# WRITTEN INSTRUCTION A
In the passage on the end of World War II, which year did the leaders of the French Revolution declare as year one?

# GIVEN PASSAGE
End of WW2 – Chaos and Normality
Another factor that should not be ignored is the nature of the Reich’s capitulation that was more complete than many historical collapses of defeated states. Not only was the German army finished but the very existence of the Reich and Prussia had come to an end as government, all forms of production, infrastructure and communications had ceased and even the simplest of daily tasks were impossible. Striking symbols of 1945 are scenes of ruin, the bombed out homeless and displaced persons returning home in a confused and demoralised state, desperately seeking to reconnect to some semblance of a normal life that had increasingly gone to pieces before the end of the war – and yet for those born later it seemed to carry on in some amazing form of normality. Chaos and normality ran side by side in the same manner as culprits, victims and hangers on continued to have daily contact.

Zero Hour – tabula rasa
Tabula rasa – everything cleared away for a new beginning: this radical action is for some people and even whole societies both a dream and a nightmare and calls for the power and attraction of a myth such as the ‘zero hour’. Such a break implies a root and branch change from the previous existence as well as the promise of a completely new life. That time could stand still contradicts the modern understanding of time as one of irreversible forward movement even though it still has metaphorical value and a technical dimension. At the time ‘zero hour’ was a familiar concept in the planning departments of large organisations, including the military, where orders referred to zero plus how ever many hours. We also know that it was a widely used contemporary expression as Roberto Rossellini’s 1948 film Germany Year Zero demonstrated.

In historical terms, it is the revolutionary protagonists of the idea of a radical break with the “terrible fatalism of history” (Georg Büchner), who have been able to reclaim ground. The leaders of the French Revolution declared 1792 as year one and announced a new method of time calculation, including a calendar. The opening shots of the July revolution in 1830 were aimed at clock towers as a demonstration that the ‘old time’ had stopped and a new era was beginning. Even the American Revolution, whose aim was to re-establish the good old state of affairs used Vergil’s novus ordo saeculorum that celebrated the new rule of Augustus and the beginning of the Roman Empire.

# MATERIAL SHOWN
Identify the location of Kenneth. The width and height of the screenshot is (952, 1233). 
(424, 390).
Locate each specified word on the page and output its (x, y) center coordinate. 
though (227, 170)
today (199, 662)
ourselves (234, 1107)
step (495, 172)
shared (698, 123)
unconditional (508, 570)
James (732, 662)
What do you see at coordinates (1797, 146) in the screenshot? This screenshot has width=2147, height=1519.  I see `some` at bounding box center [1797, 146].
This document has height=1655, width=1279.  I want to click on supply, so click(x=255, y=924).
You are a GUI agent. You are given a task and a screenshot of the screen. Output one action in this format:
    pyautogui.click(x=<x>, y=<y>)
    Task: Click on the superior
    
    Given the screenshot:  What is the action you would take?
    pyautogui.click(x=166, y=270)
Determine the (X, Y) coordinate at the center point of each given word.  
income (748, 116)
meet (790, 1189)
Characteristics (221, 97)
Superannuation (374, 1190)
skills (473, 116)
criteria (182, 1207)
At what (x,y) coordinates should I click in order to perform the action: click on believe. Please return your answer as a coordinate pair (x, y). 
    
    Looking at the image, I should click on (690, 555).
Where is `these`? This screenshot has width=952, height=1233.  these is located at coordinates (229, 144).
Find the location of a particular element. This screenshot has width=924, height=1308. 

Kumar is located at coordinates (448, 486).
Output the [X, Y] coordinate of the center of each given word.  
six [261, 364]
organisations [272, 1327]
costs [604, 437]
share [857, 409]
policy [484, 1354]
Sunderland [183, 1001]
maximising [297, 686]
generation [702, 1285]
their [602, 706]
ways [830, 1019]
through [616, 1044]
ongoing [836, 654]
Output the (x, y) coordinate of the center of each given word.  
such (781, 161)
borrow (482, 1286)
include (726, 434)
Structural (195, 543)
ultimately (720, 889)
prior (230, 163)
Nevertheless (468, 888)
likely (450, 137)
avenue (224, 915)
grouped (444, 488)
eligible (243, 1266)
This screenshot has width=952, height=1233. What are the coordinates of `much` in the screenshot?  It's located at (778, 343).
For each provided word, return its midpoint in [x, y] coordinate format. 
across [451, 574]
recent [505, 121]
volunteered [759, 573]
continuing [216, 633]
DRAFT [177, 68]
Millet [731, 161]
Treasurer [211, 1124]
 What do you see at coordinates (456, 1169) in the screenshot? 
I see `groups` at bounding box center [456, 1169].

# WRITTEN INSTRUCTION B
Gather every row above that contains the word "format".

# OUTPUT A
1792

# OUTPUT B
You are a GUI agent. You are given a task and a screenshot of the screen. Output one action in this format:
For each provided word, return its midpoint in [x, y] coordinate format. 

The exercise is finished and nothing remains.